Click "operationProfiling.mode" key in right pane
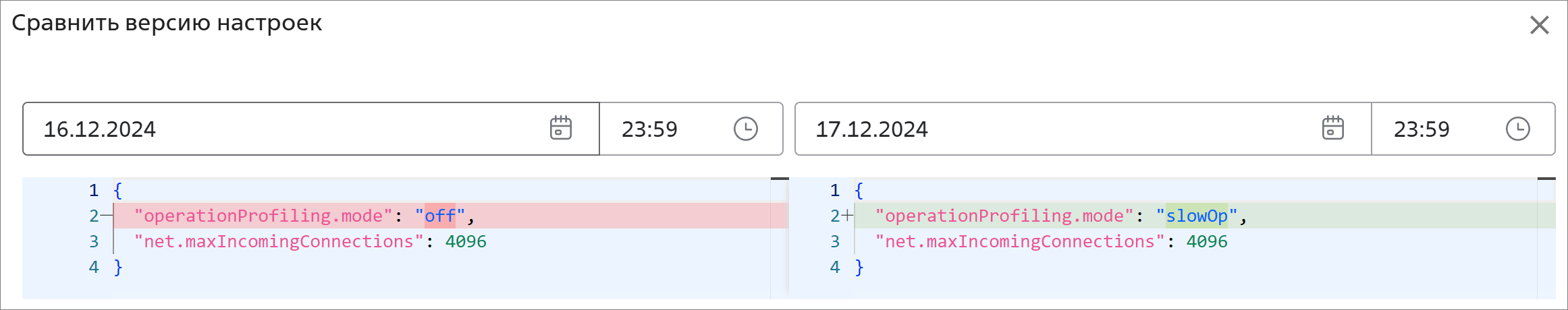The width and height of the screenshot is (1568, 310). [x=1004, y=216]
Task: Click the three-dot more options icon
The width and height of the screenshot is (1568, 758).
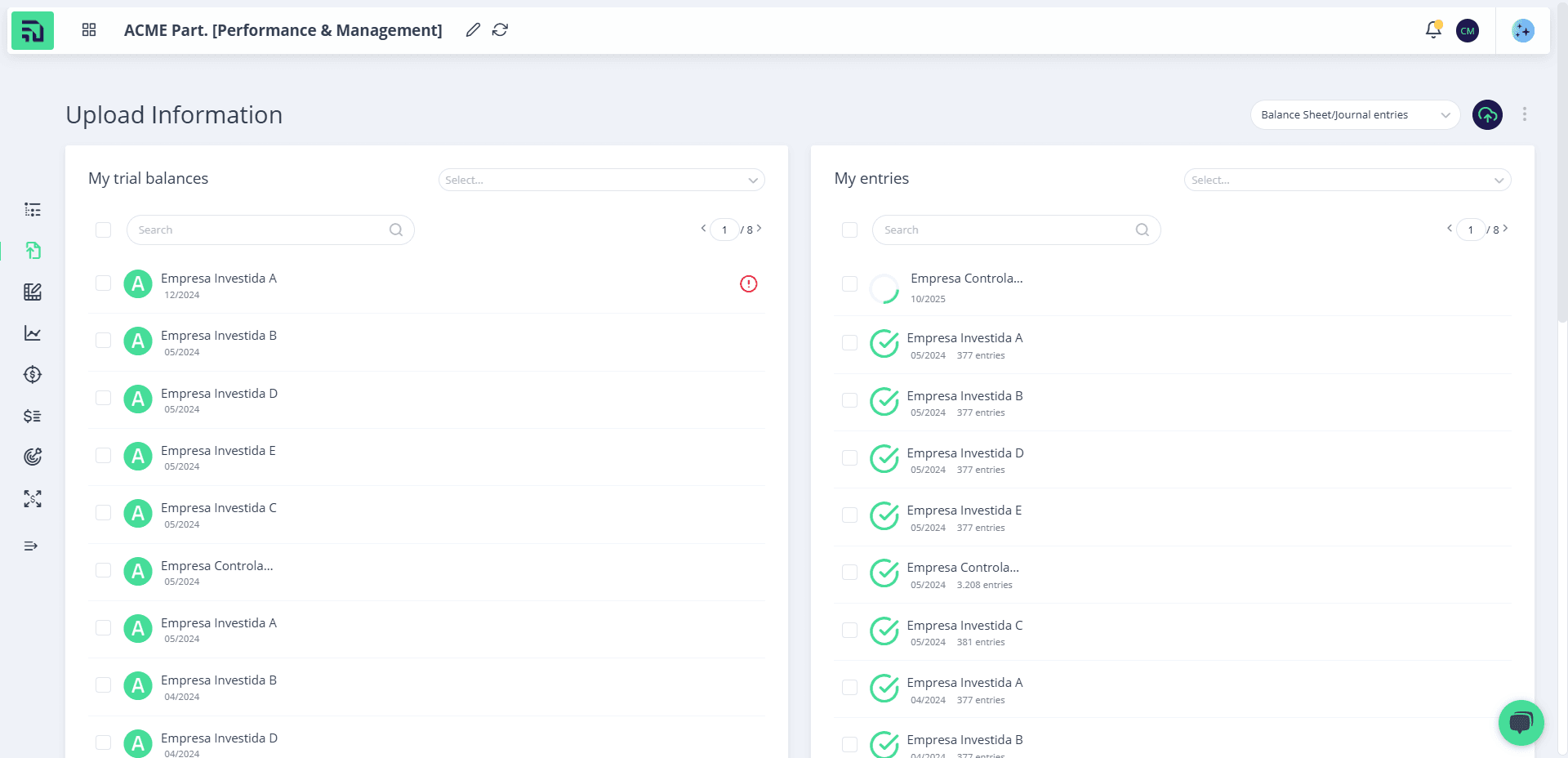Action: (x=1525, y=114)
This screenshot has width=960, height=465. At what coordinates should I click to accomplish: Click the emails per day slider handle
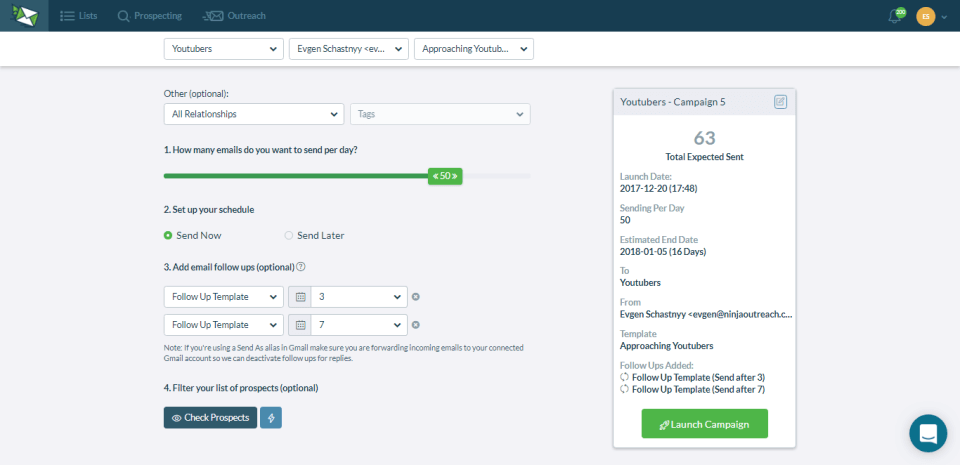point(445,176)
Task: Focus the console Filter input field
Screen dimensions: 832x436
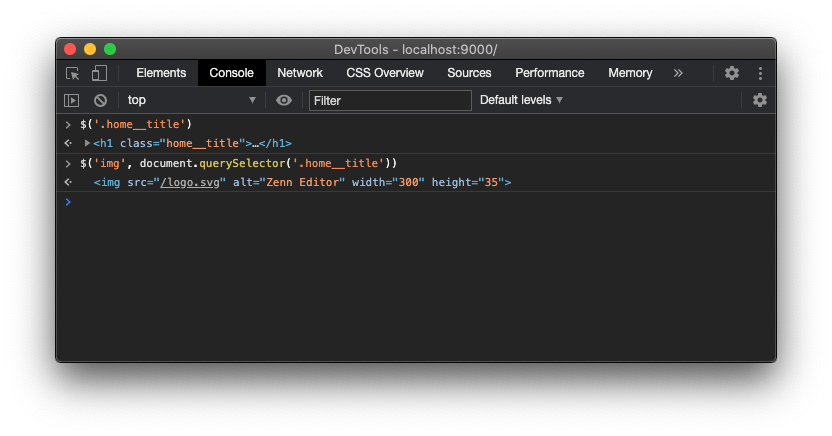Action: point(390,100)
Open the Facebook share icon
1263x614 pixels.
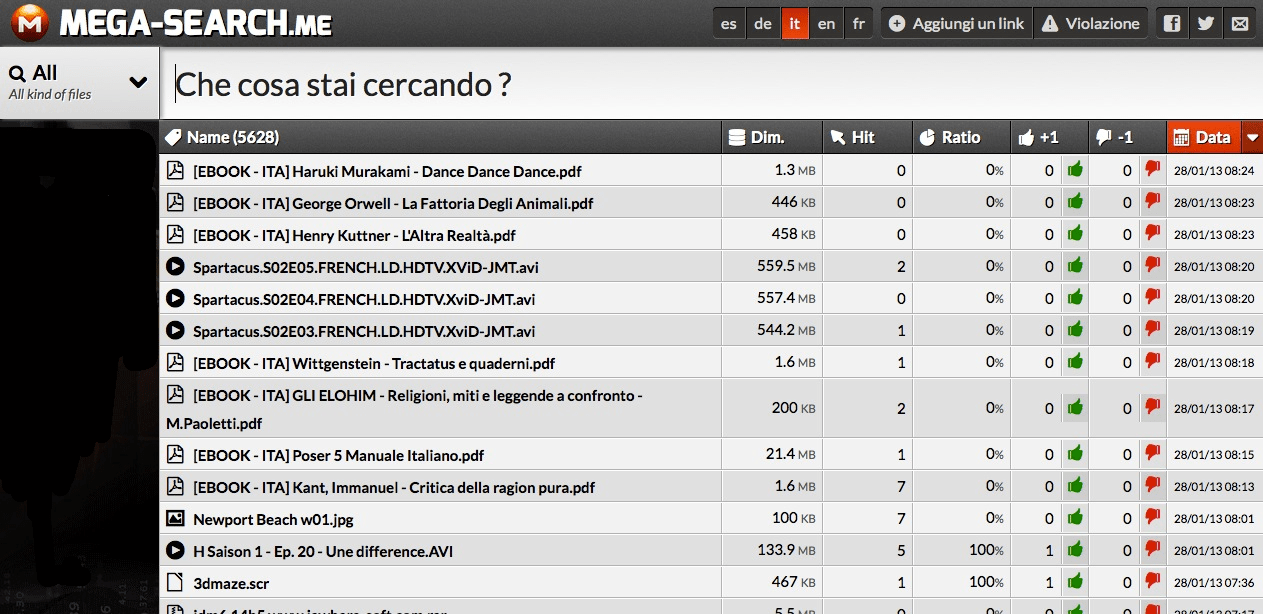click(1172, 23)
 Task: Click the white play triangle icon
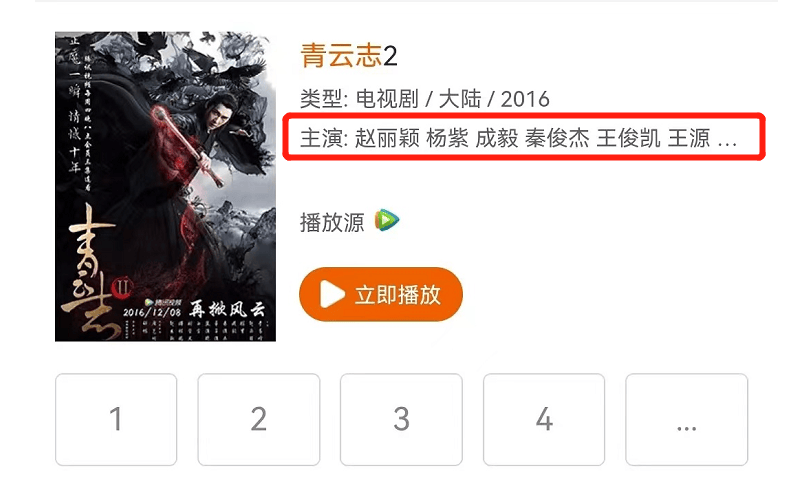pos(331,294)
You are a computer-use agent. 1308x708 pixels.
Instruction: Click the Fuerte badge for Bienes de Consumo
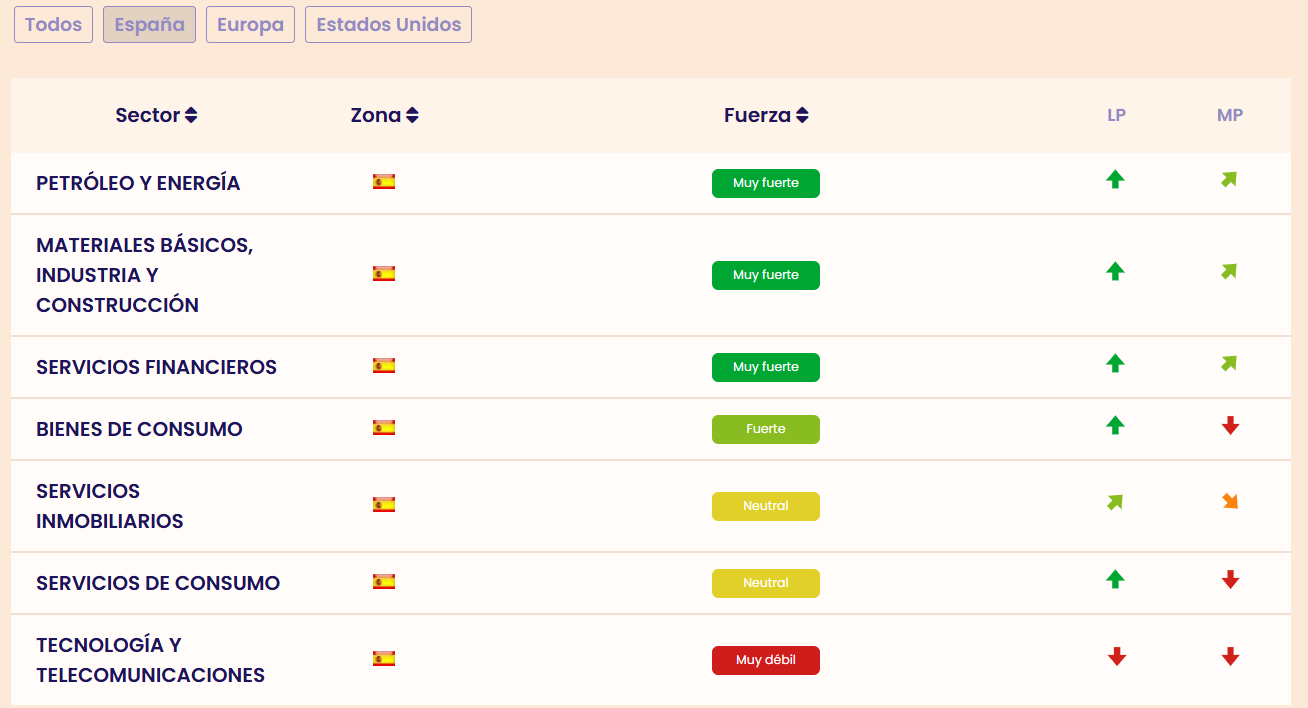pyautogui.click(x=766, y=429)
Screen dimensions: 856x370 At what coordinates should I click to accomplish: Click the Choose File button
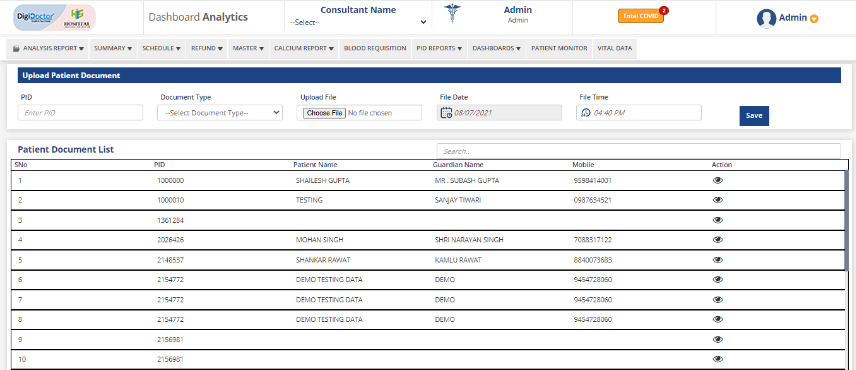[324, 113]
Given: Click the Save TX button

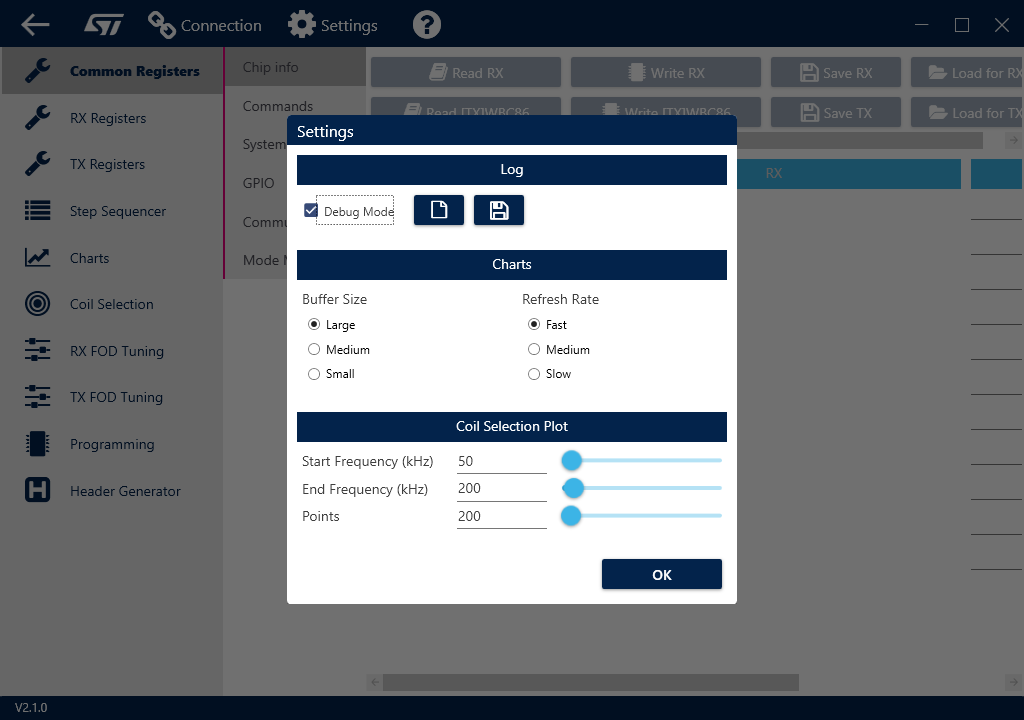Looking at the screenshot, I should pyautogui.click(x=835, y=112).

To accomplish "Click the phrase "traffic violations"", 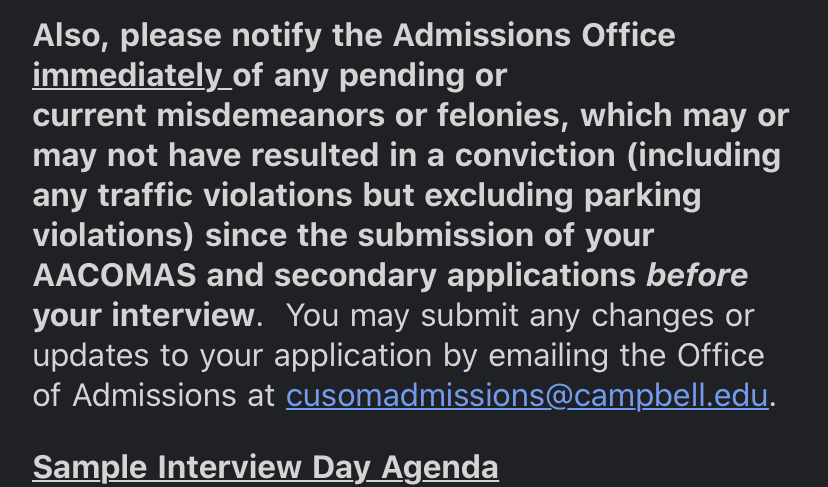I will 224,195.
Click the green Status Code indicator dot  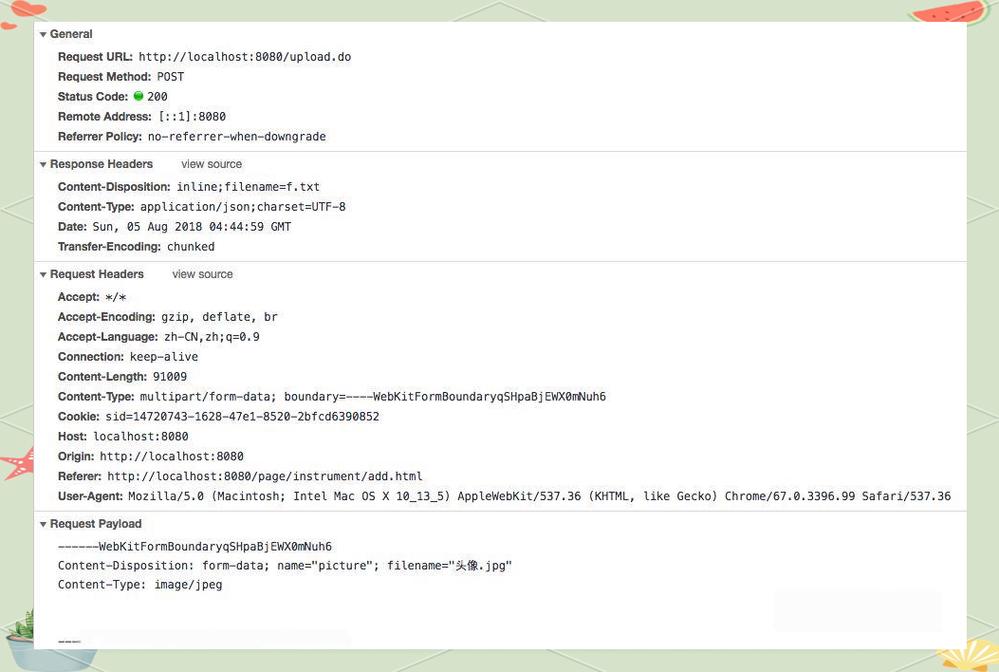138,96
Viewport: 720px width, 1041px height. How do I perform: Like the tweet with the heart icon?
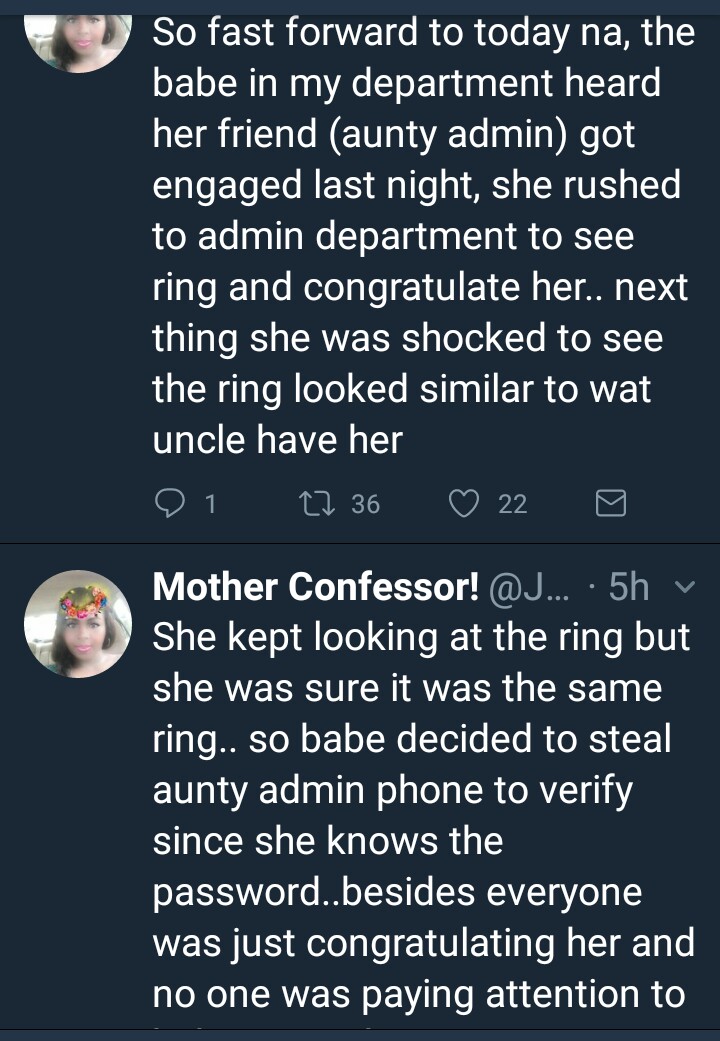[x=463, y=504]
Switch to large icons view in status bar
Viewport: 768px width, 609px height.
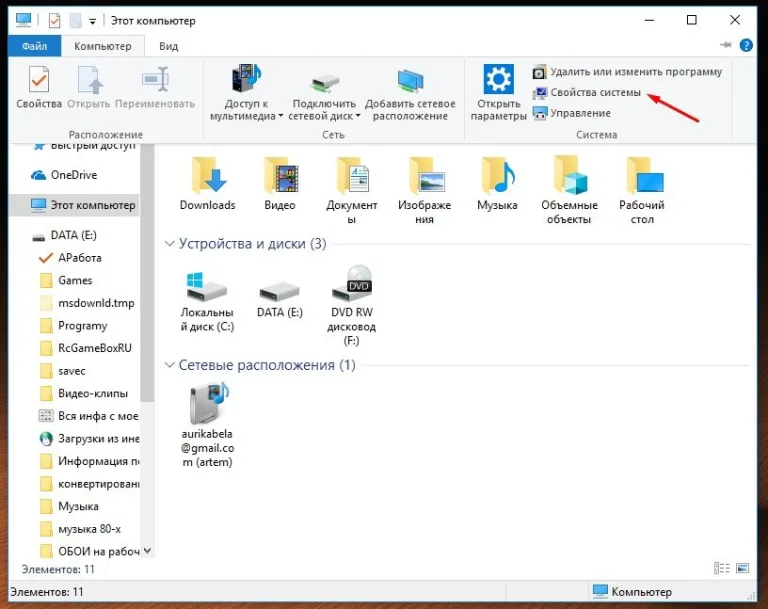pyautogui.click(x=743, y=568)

■ ■ ■ ■ ■ ■ ■

HOW TO COMPLETE THIS TASK → What is wanted is an exact copy of the lines above from the one containing "Task: Focus the console Filter input field" through the one containing "You are a computer-use", with no pictures in it.

OUTPUT OF THE EXERCISE →
Task: Focus the console Filter input field
Screen dimensions: 832x436
Action: point(390,100)
Open the Facebook share icon
1263x614 pixels.
click(1172, 23)
 Task: Click the white play triangle icon
pos(331,294)
You are a computer-use agent. 1308x708 pixels.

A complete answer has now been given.